Date of Doctor of Nursing Practice Project Completion

Summer 2025

Faculty Advisor

Dr. Rashmi Momin

Abstract

Purpose/Background: Underreporting of occupational bloodborne pathogen (BBP) exposures remains a significant patient and employee safety issue. At UT Health, outdated paper-based systems hindered accurate tracking, timely follow-up, and reporting compliance. The aim of this quality improvement (QI) project was to achieve a 30% increase in quarterly BBP exposure reports, from 30 to 39, by implementing an electronic reporting system between January 1 and March 31, 2025.

Methodology: Guided by the Health Belief Model and using the Implementation and Improvement Science (IIS) Framework, the project replaced the existing paper form with an external, user-friendly digital system.
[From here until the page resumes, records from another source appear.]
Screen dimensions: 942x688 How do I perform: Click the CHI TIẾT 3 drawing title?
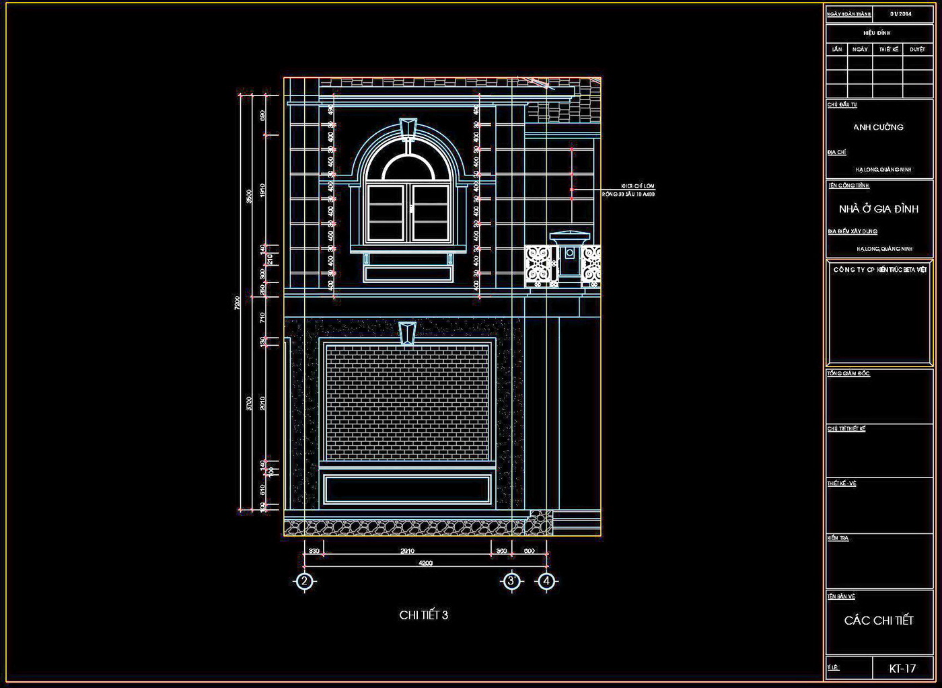coord(423,615)
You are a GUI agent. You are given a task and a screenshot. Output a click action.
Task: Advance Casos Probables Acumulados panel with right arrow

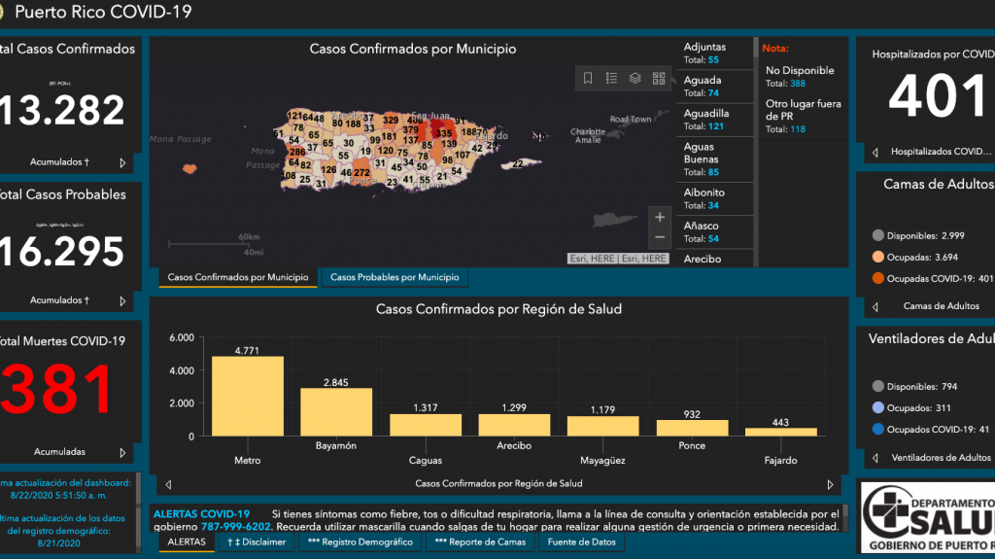122,300
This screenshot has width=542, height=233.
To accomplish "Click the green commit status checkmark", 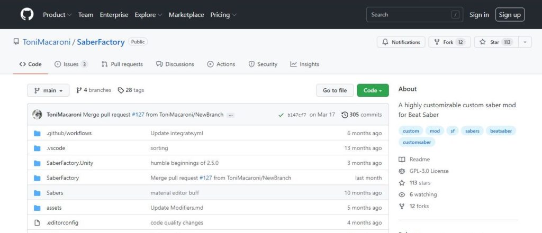I will pos(280,115).
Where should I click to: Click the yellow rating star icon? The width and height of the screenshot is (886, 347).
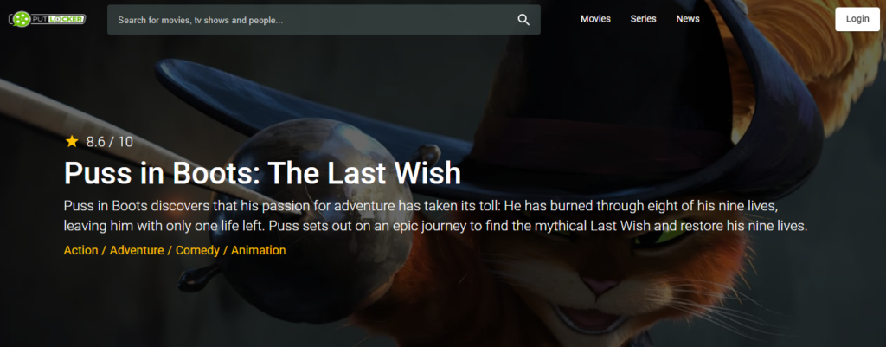tap(72, 141)
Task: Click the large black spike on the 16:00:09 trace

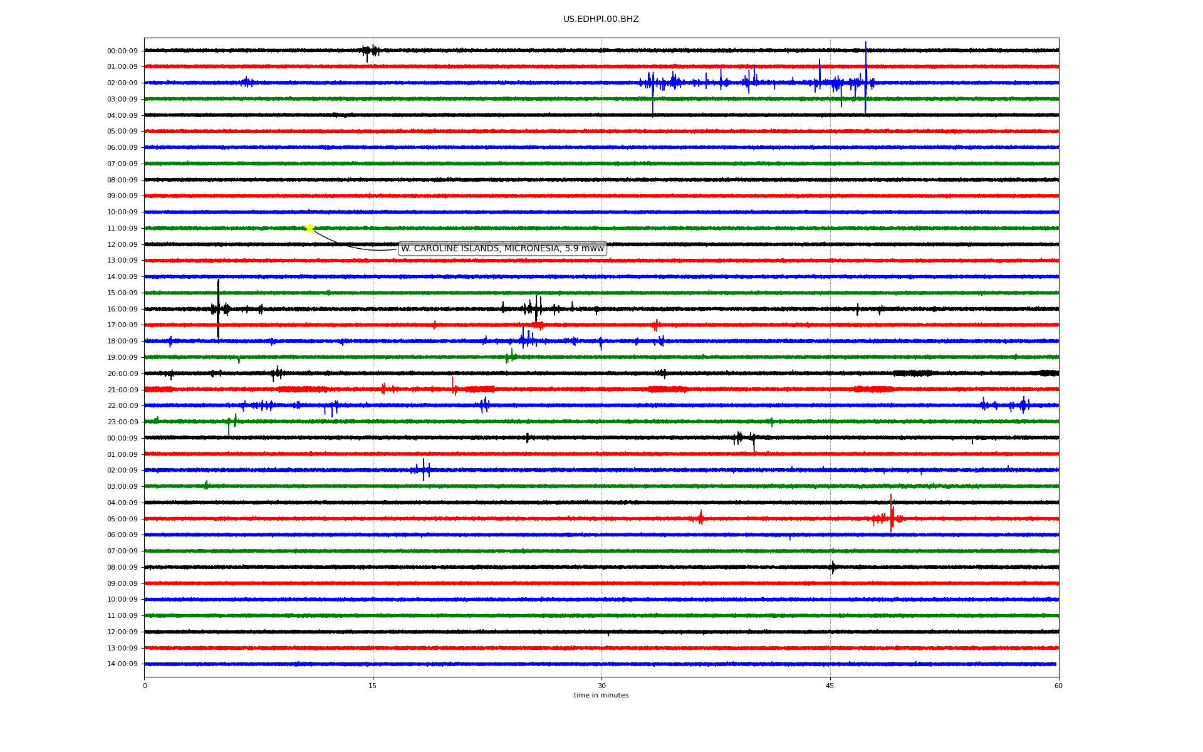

Staff received structured training, and standardized protocols for post-exposure prophylaxis (PEP) and follow-up care were developed. Data collection included pre- and post-implementation report volume, reporting timeliness, and employee satisfaction surveys. Quantitative analysis included descriptive statistics and time-series comparisons; qualitative feedback was reviewed thematically. Limitations included temporary workflow disruption and challenges integrating external data sources.

Results: Preliminary findings showed a 100% increase in BBP reports in Q1 2025 compared to the same period in 2024, exceeding the initial aim. Early improvements were also noted in timeliness of reporting and expected adherence to follow-up care. Staff feedback indicated high satisfaction and engagement with the new system.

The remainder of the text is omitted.